Final [CLS] = [0.386, 0.353, 0.479, 0.294]
Classification weights (randomly initialized before training):
Business_weights = [0.9, 0.1, 0.8, 0.3]
Sports_weights = [0.1, 0.9, 0.2, 0.7]
World_weights = [0.4, 0.3, 0.5, 0.4]
SciTech_weights = [0.6, 0.2, 0.7, 0.25]
Compute dot products:
Business = 0.386×0.90 + 0.353×0.10 + 0.479×0.80 + 0.294×0.30
= 0.347 + 0.035 + 0.383 + 0.088 = 0.853
Sports = 0.386×0.10 + 0.353×0.90 + 0.479×0.20 + 0.294×0.70
= 0.039 + 0.318 + 0.096 + 0.206 = 0.659
World = 0.386×0.40 + 0.353×0.30 + 0.479×0.50 + 0.294×0.40
= 0.154 + 0.106 + 0.240 + 0.118 = 0.618
SciTech = 0.386×0.60 + 0.353×0.20 + 0.479×0.70 + 0.294×0.25
= 0.232 + 0.071 + 0.335 + 0.074 = 0.712
Scores: Business=0.853, Sports=0.659, World=0.618, SciTech=0.712
Highest: Business (0.853)
PREDICTION: Business ✓Step 5: Training (adjusting weights when wrong)
Goal: If prediction was wrong, adjust the topic vectors so next time it's better.
True label: Business Prediction: Business Correct!

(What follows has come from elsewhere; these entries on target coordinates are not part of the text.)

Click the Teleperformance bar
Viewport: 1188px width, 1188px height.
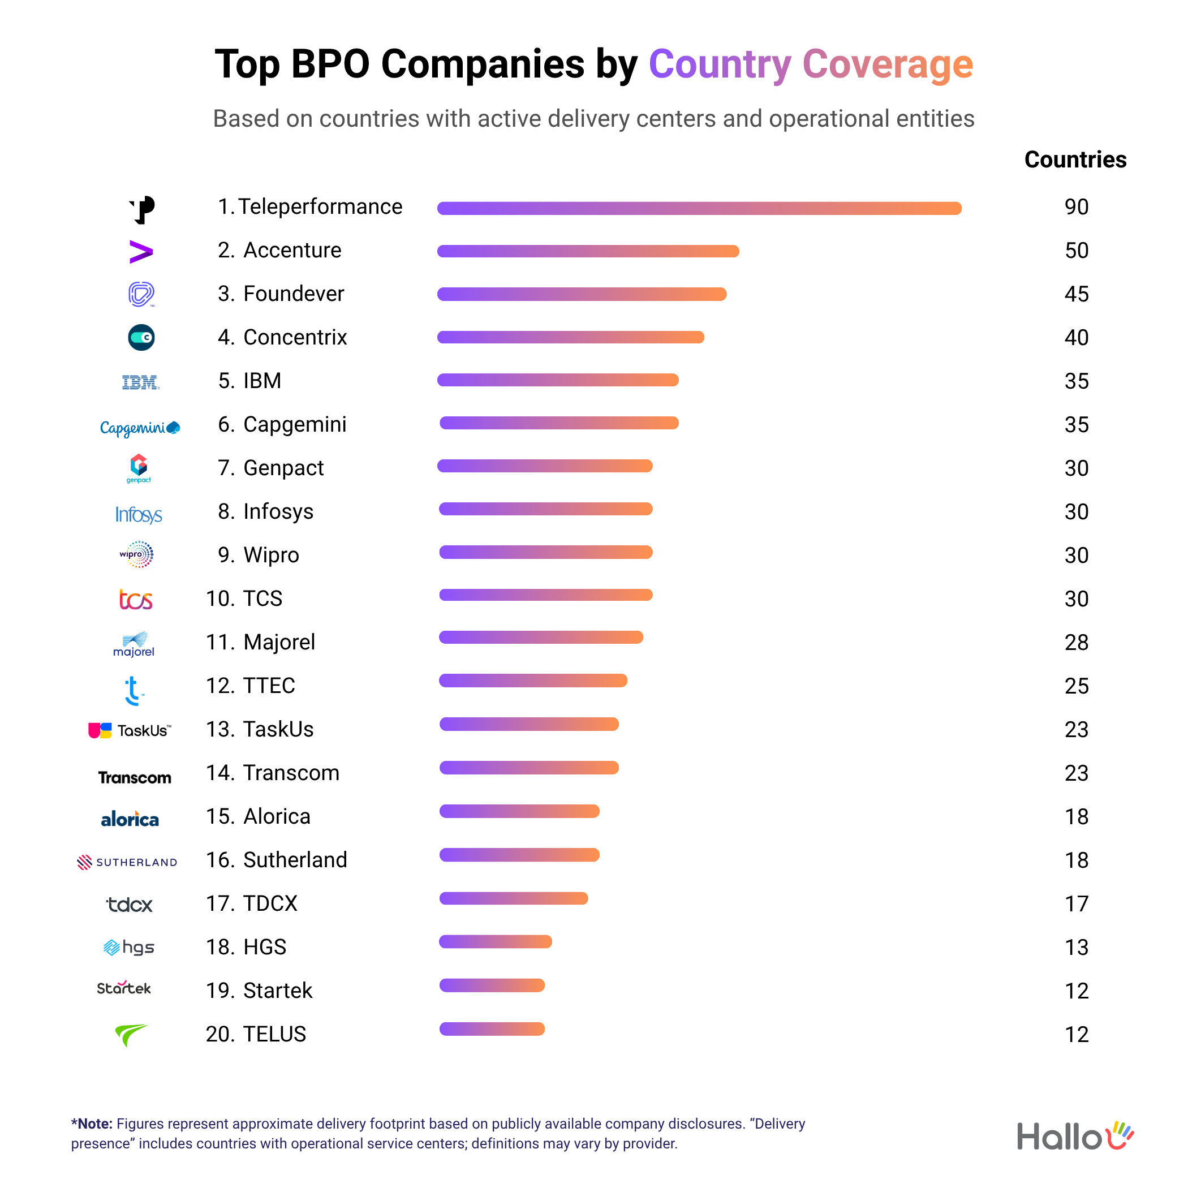[x=699, y=208]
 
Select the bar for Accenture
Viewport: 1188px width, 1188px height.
[x=588, y=251]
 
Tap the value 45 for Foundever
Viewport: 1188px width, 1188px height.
[x=1076, y=294]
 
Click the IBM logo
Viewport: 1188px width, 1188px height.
[x=140, y=382]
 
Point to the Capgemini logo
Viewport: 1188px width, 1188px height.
[x=140, y=427]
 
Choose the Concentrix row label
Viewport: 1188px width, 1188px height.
[x=283, y=337]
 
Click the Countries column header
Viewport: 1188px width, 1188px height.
[x=1075, y=160]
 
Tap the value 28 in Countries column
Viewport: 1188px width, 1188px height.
[x=1076, y=643]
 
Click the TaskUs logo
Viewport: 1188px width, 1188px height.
[x=130, y=730]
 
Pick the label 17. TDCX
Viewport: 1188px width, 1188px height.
[x=252, y=903]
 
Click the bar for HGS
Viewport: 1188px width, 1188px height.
[x=495, y=941]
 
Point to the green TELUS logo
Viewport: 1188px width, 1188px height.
[x=130, y=1034]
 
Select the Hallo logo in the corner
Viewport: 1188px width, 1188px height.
[x=1075, y=1136]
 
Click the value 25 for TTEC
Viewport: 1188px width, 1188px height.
[x=1076, y=686]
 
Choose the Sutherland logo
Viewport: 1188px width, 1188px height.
[x=127, y=862]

No update needed.
But what if we're wrong? Let's try another example:
Next example: "touchdown wins game" [CLS] vector after attention: [0.12, 0.88, 0.31, ...] Scores: Business = dot([0.12, 0.88, 0.31, ...], Business_weights) = 0.72 ← highest Sports = dot([0.12, 0.88, 0.31, ...], Sports_weights) = 0.65 Prediction: Business True label: Sports WRONG! Update weights: Sports_weights += 0.01 × [CLS]_vector (move toward this sentence) Business_weights -= 0.01 × [CLS]_vector (move away from this sentence) New weights: Sports_weights = [0.1+0.0012, 0.9+0.0088, 0.2+0.0031, ...] Business_weights = [0.9-0.0012, 0.1-0.0088, 0.8-0.0031, ...]
Now Sports_weights is slightly more aligned with "touchdown wins game" type sentences. Repeat this millions of times, and the model learns to classify accurately.